## Start Text passage
In [52]:
import json
import requests
from lxml import html


class XPathObject(object):
    input_properties = {}
    """Dict of keys (property names) and XPaths (to read vals from)"""

    @classmethod
    def FromHTML(cls, html_contents):
        inst = cls()
        print("Reading through {b} bytes for {c} properties...".format(
            b=len(html_contents),
            c=len(cls.input_properties)))

        tree = html.fromstring(html_contents)

        for attr_name, xpath in cls.input_properties.items():
            print("Searching for '{n}': {x}".format(
                n=attr_name,
                x=xpath))
            elements = tree.xpath(xpath)

            if not len(elements):
                print("Failed to find '{n}': {x}".format(
                    n=attr_name,
                    x=xpath))
                continue

            setattr(
                inst,
                attr_name,
                elements[0].text)

        return inst

    def __repr__(self):
        return json.dumps(
            self.__dict__,
            indent=4,
            separators=(',', ': '))
## End Text passage
(Exercise requirements):
Can you reproduce the stretch of the XPathObject code from "return inst" through "separators=(',', ': '))", renaming "separators" to "delimiters"? The data after this point comes from a separate source.
## Start Data
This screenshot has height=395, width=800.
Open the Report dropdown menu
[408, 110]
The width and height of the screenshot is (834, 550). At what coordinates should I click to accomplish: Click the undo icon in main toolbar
## End Data
(Result of the task):
return inst

    def __repr__(self):
        return json.dumps(
            self.__dict__,
            indent=4,
            delimiters=(',', ': '))